▸ What you are asked to do:
For the entries below, the expected answer is the line with "دليل شراء البطاقات", the line with "Notes from the Studio (552, 239)", and every line between them, exactly as written, and nothing more.

- Opening Delimiter -

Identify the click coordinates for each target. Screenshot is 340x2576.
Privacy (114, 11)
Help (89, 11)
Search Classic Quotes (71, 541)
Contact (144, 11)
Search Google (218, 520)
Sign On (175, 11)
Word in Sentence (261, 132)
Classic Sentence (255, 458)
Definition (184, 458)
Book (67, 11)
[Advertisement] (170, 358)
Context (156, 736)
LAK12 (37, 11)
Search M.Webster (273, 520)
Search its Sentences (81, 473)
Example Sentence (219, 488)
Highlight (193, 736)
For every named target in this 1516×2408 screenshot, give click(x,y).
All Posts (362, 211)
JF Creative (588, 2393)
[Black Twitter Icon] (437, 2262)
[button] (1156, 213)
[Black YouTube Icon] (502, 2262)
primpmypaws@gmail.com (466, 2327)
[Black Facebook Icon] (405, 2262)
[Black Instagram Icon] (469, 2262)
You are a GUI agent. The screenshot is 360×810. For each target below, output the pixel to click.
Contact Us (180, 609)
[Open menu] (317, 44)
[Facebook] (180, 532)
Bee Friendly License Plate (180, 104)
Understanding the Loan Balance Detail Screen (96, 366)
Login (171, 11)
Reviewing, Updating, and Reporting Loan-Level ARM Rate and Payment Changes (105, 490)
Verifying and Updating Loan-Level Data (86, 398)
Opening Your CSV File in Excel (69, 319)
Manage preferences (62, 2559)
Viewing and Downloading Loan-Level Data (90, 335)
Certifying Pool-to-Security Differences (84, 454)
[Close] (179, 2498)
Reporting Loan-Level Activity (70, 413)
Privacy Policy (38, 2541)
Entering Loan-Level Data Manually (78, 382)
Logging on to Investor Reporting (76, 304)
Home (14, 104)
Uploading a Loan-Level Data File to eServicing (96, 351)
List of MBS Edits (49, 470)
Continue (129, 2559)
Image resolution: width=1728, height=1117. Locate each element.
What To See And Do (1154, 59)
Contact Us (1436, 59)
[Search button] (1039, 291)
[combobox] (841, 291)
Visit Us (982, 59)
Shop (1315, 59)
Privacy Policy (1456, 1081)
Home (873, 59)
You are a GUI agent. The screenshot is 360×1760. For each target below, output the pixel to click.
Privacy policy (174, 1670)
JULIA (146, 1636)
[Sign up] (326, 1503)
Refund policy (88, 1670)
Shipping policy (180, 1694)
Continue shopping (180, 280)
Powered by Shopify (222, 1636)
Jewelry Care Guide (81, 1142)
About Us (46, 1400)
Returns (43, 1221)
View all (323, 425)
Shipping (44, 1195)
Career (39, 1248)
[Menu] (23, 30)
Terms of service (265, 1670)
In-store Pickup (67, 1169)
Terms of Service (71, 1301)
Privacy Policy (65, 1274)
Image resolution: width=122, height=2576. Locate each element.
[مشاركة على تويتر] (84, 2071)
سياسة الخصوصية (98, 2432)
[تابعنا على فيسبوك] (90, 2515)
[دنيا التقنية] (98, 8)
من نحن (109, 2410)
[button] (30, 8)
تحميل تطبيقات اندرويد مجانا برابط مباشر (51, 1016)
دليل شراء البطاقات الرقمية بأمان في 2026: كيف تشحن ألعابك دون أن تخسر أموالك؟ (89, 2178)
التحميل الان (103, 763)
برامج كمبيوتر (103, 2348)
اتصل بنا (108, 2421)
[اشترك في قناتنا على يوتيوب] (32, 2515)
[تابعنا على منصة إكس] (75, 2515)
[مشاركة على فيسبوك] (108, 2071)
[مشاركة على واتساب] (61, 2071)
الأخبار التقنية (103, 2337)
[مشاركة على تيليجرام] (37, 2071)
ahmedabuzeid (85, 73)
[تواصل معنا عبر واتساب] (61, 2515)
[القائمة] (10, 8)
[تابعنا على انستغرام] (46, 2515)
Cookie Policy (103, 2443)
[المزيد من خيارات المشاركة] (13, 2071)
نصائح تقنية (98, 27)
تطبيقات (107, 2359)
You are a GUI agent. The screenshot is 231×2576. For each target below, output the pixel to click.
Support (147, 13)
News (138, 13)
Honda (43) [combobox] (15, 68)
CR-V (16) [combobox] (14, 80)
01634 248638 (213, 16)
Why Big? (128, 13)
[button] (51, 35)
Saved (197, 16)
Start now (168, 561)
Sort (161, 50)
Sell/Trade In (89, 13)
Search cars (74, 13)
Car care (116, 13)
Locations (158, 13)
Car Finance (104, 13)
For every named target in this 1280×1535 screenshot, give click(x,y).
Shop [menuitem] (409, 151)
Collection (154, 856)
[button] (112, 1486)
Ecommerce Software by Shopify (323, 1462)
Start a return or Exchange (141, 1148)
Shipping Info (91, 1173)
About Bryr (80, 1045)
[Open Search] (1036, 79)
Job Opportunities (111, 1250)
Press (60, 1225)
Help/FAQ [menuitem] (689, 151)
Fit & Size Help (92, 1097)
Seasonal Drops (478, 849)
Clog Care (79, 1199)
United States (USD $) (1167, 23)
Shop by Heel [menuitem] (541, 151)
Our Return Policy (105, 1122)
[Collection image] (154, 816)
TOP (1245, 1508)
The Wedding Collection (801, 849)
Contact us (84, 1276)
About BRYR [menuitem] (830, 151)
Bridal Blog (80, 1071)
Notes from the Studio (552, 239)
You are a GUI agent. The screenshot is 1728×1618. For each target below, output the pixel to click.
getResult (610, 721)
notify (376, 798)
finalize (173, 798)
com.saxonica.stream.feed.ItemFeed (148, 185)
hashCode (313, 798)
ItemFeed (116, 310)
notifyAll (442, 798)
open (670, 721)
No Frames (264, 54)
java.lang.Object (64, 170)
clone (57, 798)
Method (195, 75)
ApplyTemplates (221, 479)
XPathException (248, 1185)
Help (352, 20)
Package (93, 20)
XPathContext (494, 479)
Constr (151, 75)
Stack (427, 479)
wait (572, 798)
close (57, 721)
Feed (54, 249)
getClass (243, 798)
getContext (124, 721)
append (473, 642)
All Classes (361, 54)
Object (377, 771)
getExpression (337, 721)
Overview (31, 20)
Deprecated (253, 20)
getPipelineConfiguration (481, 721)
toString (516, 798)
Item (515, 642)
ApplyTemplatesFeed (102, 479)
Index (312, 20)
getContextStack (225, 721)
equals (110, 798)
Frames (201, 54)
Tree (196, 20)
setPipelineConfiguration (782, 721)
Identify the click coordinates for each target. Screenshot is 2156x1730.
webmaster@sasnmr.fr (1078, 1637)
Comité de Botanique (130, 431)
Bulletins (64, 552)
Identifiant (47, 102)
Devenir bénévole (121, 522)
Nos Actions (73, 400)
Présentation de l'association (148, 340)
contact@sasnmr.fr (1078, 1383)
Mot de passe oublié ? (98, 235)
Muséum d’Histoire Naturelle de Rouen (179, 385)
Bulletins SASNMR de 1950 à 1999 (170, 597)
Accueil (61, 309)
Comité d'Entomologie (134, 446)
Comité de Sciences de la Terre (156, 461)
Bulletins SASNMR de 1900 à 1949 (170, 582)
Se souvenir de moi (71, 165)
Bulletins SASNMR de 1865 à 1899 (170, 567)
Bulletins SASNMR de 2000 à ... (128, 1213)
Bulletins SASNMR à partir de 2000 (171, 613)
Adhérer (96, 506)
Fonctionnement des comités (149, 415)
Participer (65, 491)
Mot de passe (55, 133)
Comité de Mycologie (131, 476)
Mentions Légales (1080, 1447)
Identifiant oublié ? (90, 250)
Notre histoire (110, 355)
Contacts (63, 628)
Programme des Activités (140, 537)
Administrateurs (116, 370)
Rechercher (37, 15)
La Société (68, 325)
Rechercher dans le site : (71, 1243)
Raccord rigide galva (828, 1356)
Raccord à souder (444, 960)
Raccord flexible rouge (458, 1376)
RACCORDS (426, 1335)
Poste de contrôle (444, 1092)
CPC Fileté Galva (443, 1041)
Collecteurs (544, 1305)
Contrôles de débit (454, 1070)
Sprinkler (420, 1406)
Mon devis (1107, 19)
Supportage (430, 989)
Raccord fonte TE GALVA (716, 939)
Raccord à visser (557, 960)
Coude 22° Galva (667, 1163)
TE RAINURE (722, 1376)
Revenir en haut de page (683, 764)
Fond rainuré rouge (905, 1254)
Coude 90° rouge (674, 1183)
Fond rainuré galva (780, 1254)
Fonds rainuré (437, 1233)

- Closing Delimiter -

▸ Answer below:
دليل شراء البطاقات الرقمية بأمان في 2026: كيف تشحن ألعابك دون أن تخسر أموالك؟ (89, 2178)
التحميل الان (103, 763)
برامج كمبيوتر (103, 2348)
اتصل بنا (108, 2421)
[اشترك في قناتنا على يوتيوب] (32, 2515)
[تابعنا على منصة إكس] (75, 2515)
[مشاركة على فيسبوك] (108, 2071)
[مشاركة على واتساب] (61, 2071)
الأخبار التقنية (103, 2337)
[مشاركة على تيليجرام] (37, 2071)
ahmedabuzeid (85, 73)
[تواصل معنا عبر واتساب] (61, 2515)
[القائمة] (10, 8)
[تابعنا على انستغرام] (46, 2515)
Cookie Policy (103, 2443)
[المزيد من خيارات المشاركة] (13, 2071)
نصائح تقنية (98, 27)
تطبيقات (107, 2359)
You are a GUI agent. The screenshot is 231×2576. For each target below, output the pixel to click.
Support (147, 13)
News (138, 13)
Honda (43) [combobox] (15, 68)
CR-V (16) [combobox] (14, 80)
01634 248638 (213, 16)
Why Big? (128, 13)
[button] (51, 35)
Saved (197, 16)
Start now (168, 561)
Sort (161, 50)
Sell/Trade In (89, 13)
Search cars (74, 13)
Car care (116, 13)
Locations (158, 13)
Car Finance (104, 13)
For every named target in this 1280×1535 screenshot, give click(x,y).
Shop [menuitem] (409, 151)
Collection (154, 856)
[button] (112, 1486)
Ecommerce Software by Shopify (323, 1462)
Start a return or Exchange (141, 1148)
Shipping Info (91, 1173)
About Bryr (80, 1045)
[Open Search] (1036, 79)
Job Opportunities (111, 1250)
Press (60, 1225)
Help/FAQ [menuitem] (689, 151)
Fit & Size Help (92, 1097)
Seasonal Drops (478, 849)
Clog Care (79, 1199)
United States (USD $) (1167, 23)
Shop by Heel [menuitem] (541, 151)
Our Return Policy (105, 1122)
[Collection image] (154, 816)
TOP (1245, 1508)
The Wedding Collection (801, 849)
Contact us (84, 1276)
About BRYR [menuitem] (830, 151)
Bridal Blog (80, 1071)
Notes from the Studio (552, 239)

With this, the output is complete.